Entre los médicos maduros de la atención primaria, parece que muchos se encuentran tentados a colgar definitivamente sus batas blancas y dejar el fonendoscopio en el cajón. Es un triste adiós a las batas no deseado, pero que, sin embargo, tiene sus razones. No es una huelga, no es una reivindicación laboral. Es una ola de agotamiento que, naturalmente, afecta a toda la clase sanitaria, y también a los profesionales jóvenes, agobiados por el último embate de la pandemia.
Pero en el caso de los doctores próximos a la jubilación, se convierte en un impulso, en algunos casos definitivo. Este les empuja a alejarse del oficio que aman, algo que no harían en otras circunstancias. Al menos hasta la edad en que ya no se puede continuar por razones biológicas.

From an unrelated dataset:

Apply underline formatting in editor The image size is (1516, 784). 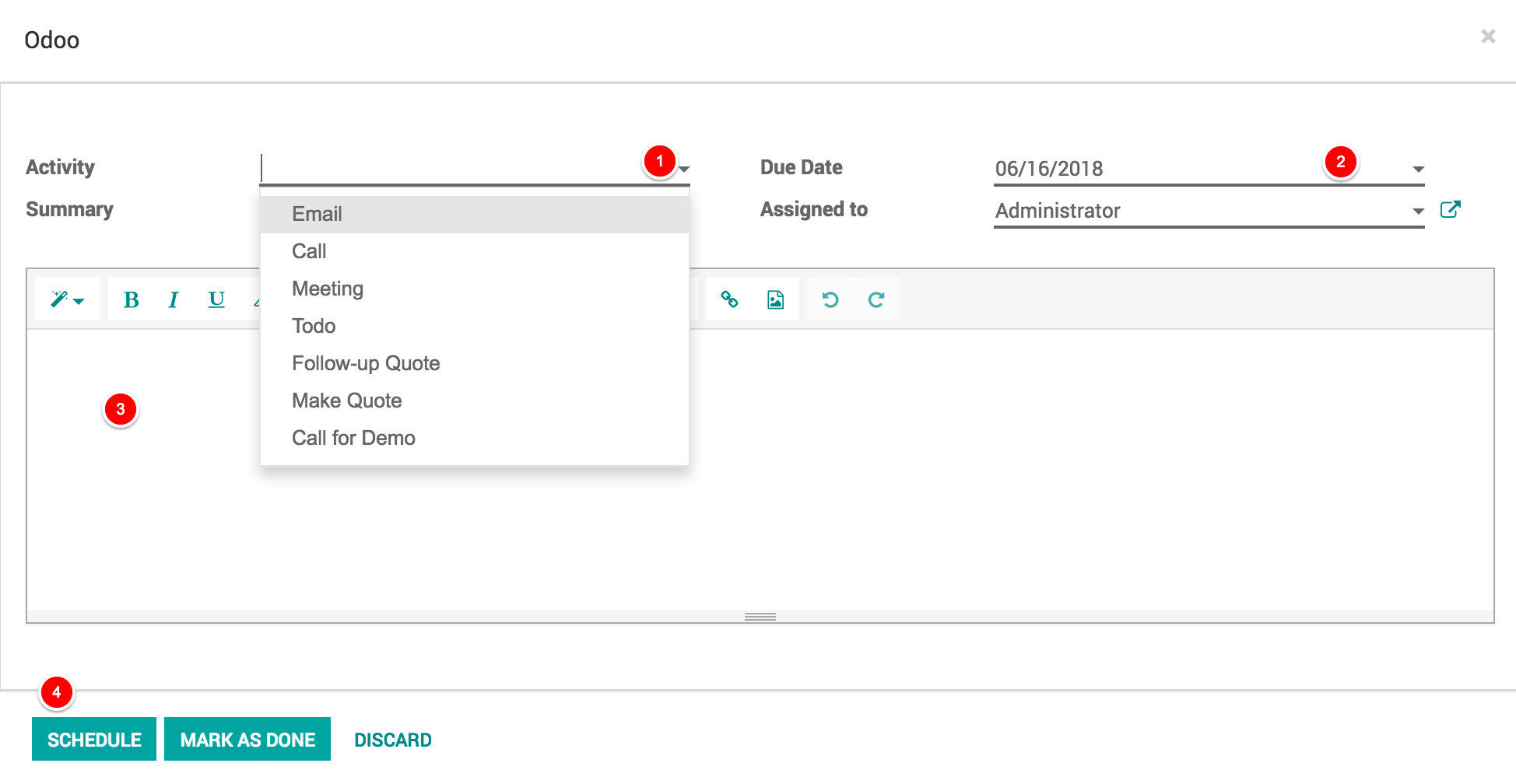point(216,299)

Por supuesto que la causa directa e inmediata es el Covid-19, pero hay más factores de hastío que se añaden y que crean una montaña de estrés, y entre ellos está la pérdida de tiempo en las consultas. Se quejan de una burocracia que les obliga a dedicar sus horas de trabajo médico a rellenar papeles. Profesionales sanitarios insustituibles que necesitaron una década de estudios y formación, se ven obligados a hacer de administrativos en plena era digital, cuando hay decenas de desempleados apuntados en el paro que serían aptos para tareas similares.
Y el primer resultado es que una mayoría de nuestros médicos se van cada día a casa, además de cansados, con la angustiosa sensación de que no han podido hacer bien, por falta de tiempo, sus reconocimientos, sus diagnósticos, sus tratamientos. En definitiva, cumplir con el sagrado juramento hipocrático: curar a la gente.

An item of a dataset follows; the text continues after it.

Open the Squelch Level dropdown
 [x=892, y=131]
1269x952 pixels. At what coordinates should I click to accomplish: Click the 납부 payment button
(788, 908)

Todos los trabajos que se ejercen con espíritu de servicio, incluso los mas humildes, pueden ser heroicos. Pero de todos los oficios, el médico de trinchera, el de familia, el médico rural –junto con el de maestro– me parece el más bonito y entrañable. Como sucede con todas las tareas en contacto directo con el dolor y la muerte, este es una profesión en la que nadie se mete para hacerse rico.
Estamos de nuevo ante nuestra incompetencia pública más contumaz. La más antigua y más renuente al cambio: la burocracia improductiva. Volvemos al demonio que nos acompaña desde los tiempos de los reyes de la casa de Austria. Nuestra impávida e imperial burocracia nos impide ponernos en el nivel de productividad de otros países. Es una barrera invisible, pero barrera.

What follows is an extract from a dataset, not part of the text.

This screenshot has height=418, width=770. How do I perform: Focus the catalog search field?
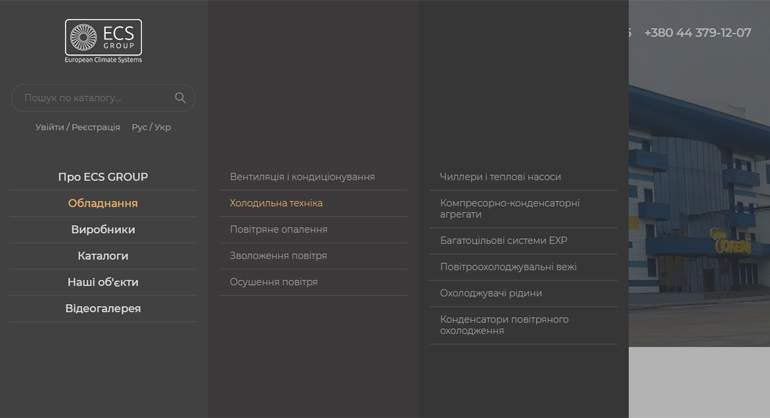pyautogui.click(x=103, y=98)
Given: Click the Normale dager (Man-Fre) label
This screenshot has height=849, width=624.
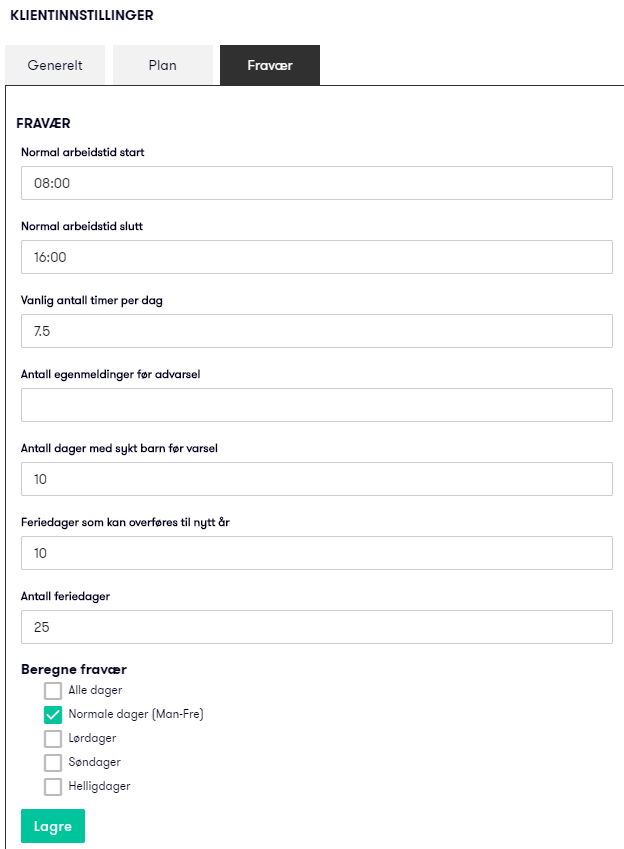Looking at the screenshot, I should [136, 714].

Tenemos casi todas las cosas necesarias para ser el lugar más próspero del mundo, pero nuestros trámites arruinan las ganancias, y ello generación tras generación. El afán de registrarlo todo sin separar el grano de la paja, lo útil de lo inútil, alineando recursos con objetivos, hace que al final nadie controle nada, ni se separe el grano de la paja, ni se avance.
Menos mal que Hacienda es una excepción, también probablemente porque para tener un Imperio como el nuestro tuvimos que aprender a cobrar los impuestos puntualmente. En este caso actual de la pandemia, el asunto nos afecta mucho no separando a los médicos del papeleo excesivo.
Habrá necesidad de obtener datos imprescindibles para la salud pública –como habrá otras necesidades administrativas, claro que sí– pero no es de recibo que los facultativos trabajen más agobiados por esta causa. Estos hechos inverosímiles han sido denunciados por colegios profesionales y asociaciones de sanitarios, y aún por la prensa; pero el Estado español, ahora en sus trasferencias a las CCAA, no sabe o no puede paliar la mala asignación de recursos.
En plena era digital se considera que esto es lo que hay. Tal vez por ello este problema no levanta tumultos, ni manifestaciones, ni moviliza minorías. Nos resulta más fácil hablar mal de los políticos; echarles la culpa de todo, pero olvidarnos después de exigirles eficiencia administrativa. Nos hemos acostumbrado a la burocracia y no es tan propia y variada como los modos de hacer una tortilla de patatas.
Me temo que por eso nos va tan mal en tantas cosas. Y el caso es que no sobran empleados públicos en España; simplemente nos falta eficiencia. No lo digo yo; lo dice desde hace años el ‘Ranking Mundial’ de la revista “The Economist” y lo ha dicho nuestro director del Instituto Nacional de la Administración Pública: “…El principal problema que tiene la Administración Española es la productividad”. No se puede hablar ni con más autoridad ni más claro: el impacto negativo en el PIB debe ser incalculable, pero yo nunca lo he visto citado como un problema en ninguna lista de las preocupaciones de los españoles. Es asombroso. ¿Hasta cuándo?